Historias de Plutón
José A. Secas

Un gran amigo extremeño de origen vasco (al revés que muchos otros), hace ya un tiempo que me hizo notar la diferencia entre “simple” y “sencillo”, donde distinguía, con sutiles matices, estas dos palabras que aparecen como sinónimos y que, como tal, son utilizadas indistintamente. Acordándome de ellas, fui a beber en las fuentes (el diccionario, en este caso) y, efectivamente, hay diferencias. Amparándonos en las distintas acepciones, podemos concluir que “simple” es deudor, dependiente y, en cierto modo, menor en calidad que “sencillo” (en cantidad ambos andan escasos). Los matices que aporta la sencillez son más agradables (por decirlo de algún modo) que los que ofrece la simplicidad. Resulta muy interesante reflexionar a propósito de ello porque es ahí, en los pequeños detalles y en la colorida gama y en las escogidas combinaciones que ofrece el lenguaje, donde se encierra la esencia de la verdad de las cosas.

La manera de mirar y vivir la vida ha de ser desde la sencillez

Recuerdo cuando hacíamos comentarios de textos literarios en el BUP y el COU de aquellos años setenta y, a la hora de describir el estilo de un escritor relevante, poníamos, casi como por obligación, que el literato -la mayoría- tenía un una escritura “clara y sencilla”. Muchos románticos, modernistas o barrocos escribía más florida o pomposamente; incluso magnífica y sublimemente (también enérgica, vehemente y hasta dramáticamente) pero lo que en verdad figuraba como cercano a la perfección era ese estilo “claro y sencillo”.

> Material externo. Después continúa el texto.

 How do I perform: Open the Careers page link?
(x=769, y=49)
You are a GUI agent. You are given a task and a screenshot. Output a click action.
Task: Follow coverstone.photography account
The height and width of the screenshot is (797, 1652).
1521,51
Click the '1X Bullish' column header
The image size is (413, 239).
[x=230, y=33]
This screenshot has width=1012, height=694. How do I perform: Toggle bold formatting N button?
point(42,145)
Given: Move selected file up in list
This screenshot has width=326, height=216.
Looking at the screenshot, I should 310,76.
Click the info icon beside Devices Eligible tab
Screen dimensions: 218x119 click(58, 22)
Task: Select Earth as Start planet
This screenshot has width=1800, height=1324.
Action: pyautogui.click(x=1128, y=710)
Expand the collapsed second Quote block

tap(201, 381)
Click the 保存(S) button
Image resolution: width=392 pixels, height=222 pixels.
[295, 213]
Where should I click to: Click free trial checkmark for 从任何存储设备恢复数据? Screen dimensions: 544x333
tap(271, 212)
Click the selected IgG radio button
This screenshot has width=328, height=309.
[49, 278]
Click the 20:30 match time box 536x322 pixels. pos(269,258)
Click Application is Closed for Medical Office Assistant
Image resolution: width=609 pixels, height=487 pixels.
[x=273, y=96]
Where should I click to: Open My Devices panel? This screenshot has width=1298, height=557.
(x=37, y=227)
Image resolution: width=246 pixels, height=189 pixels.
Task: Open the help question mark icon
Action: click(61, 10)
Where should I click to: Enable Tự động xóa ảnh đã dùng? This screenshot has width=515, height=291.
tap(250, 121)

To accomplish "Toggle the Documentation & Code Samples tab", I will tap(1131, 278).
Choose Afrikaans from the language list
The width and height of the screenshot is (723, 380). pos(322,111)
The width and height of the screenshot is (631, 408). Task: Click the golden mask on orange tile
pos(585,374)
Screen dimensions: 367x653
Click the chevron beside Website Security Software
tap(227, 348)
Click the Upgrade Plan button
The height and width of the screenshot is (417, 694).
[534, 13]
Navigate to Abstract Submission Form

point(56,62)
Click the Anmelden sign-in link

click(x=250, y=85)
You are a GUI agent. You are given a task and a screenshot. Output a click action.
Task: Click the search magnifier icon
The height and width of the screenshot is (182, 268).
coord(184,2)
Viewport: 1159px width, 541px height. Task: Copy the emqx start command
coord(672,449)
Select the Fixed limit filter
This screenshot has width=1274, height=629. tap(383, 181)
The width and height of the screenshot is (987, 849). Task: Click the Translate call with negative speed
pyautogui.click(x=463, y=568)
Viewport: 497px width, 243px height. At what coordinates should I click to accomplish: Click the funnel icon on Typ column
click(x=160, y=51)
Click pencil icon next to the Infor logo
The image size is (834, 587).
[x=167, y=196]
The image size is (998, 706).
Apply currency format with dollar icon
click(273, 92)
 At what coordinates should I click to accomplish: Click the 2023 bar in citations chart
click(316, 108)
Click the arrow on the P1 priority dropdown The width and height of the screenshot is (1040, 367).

Los que gustamos de leer y escribir más de lo normal, nos fijamos en esos detalles (mucho más que cuando éramos estudiantes preuniversitarios) y consideramos la sencillez y la claridad en toda su extensión. No solo en la literatura, sino también y especialmente el las cosas de la vida… así, a medida que uno se hace sabio (o viejo) con el paso de los años, va apreciando cada vez más el valor de las cosas y de las personas sencillas. Encontramos en la naturalidad, en la autenticidad, en la humildad y en cualidades y atributos cercanos a la sencillez, el auténtico valor de los elemento y de los individuos que rodean nuestra existencia.

Es una pena que a estas conclusiones lleguemos tras el paso del tiempo y después de habernos saturado con parafernalias, arrogancia, artificios y falacia tanto de cosas como de personas (incluso de uno mismo). Es una alegría que la vida nos permita mejorar, aprender y enriquecernos como seres humanos; incluso y costa de nuestra propia existencia. Definitivamente, la manera de mirar y vivir la vida ha de ser desde la sencillez. Por favor, no nos compliquemos tanto la existencia ni se la compliquemos a los demás. Es fácil.